The school counselor did his damage on my emotions, tapping through my cold exterior with an ice pick, ready with a space heater for my frozen interior. I walked into the first session with visions of impressing with my independence and insight. Him in awe at my maturity and assuring me I'd be just fine and didn't need to return.
He did no such thing. Shocking, I know.
Instead, he listened as I talked. As I told my stresses with school, my financial burdens, the pressure to be strong for those around me. When I'd start to break and let down my defenses, I'd quickly apologize and retract, assuring that I knew I needed to balance and accept and bravely move onward.
Then, one day, my frozen shell cracked and melted revealing flesh. Raw and slightly blistered from the cold. It revealed childhood wounds ready for proper bandaging and genuine healing. Nothing traumatic like abuse or neglect. Just simply how my little heart learned to protect itself--hiding behind independence, self-reliance, maturity and capability. Taking the precautions I thought I needed to prevent heartache and pain.
He pointed to the artwork hanging on one wall of his office. It was a painting of Jesus carrying a white lamb on His shoulders. We talked about what Jesus meant when He said He is the shepherd and we are His sheep.
We all like sheep have gone astray;
We have turned, every one,
to his own way. | Is. 53:6
Even this tough girl is a lost sheep in need of a shepherd. In need of being saved from myself. From the burdens I carry to be strong and brave and capable. And allow the shepherd to carry me.
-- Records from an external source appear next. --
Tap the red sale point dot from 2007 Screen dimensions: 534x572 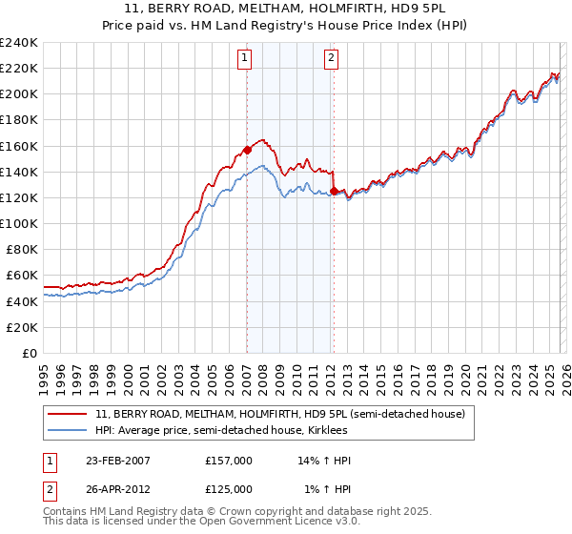coord(247,150)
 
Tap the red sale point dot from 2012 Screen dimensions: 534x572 coord(334,191)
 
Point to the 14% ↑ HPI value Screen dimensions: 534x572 coord(325,461)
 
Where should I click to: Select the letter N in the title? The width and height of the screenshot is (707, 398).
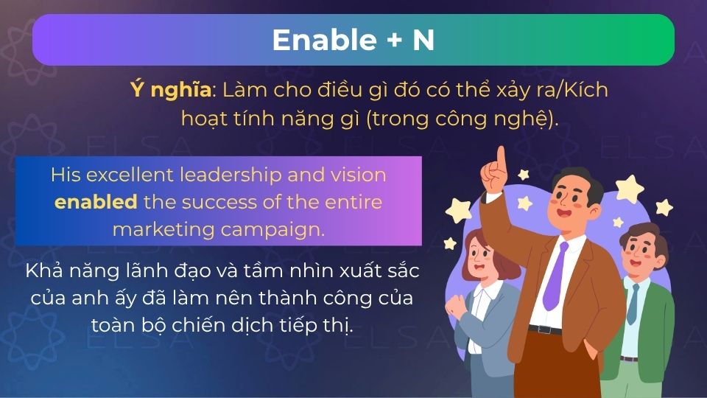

I returned the next few sessions anticipating what hole of my life might be revealed and filled in today. We often returned to a version of the same truth: I am a sinner in need of a Savior. I'm not a big tough bad-a that can take care of myself, thank you very much. I really am a lost and lonely little girl, and the sooner I admit that, the sooner I am saved by the One that fills that void and leads the way in my life.
This truth uncovered an exhausted form looking for a place to dump the weight of the world carried on small, incapable shoulders. A willing soul, ready to admit her lost sheepness into the arms of her waiting Savior.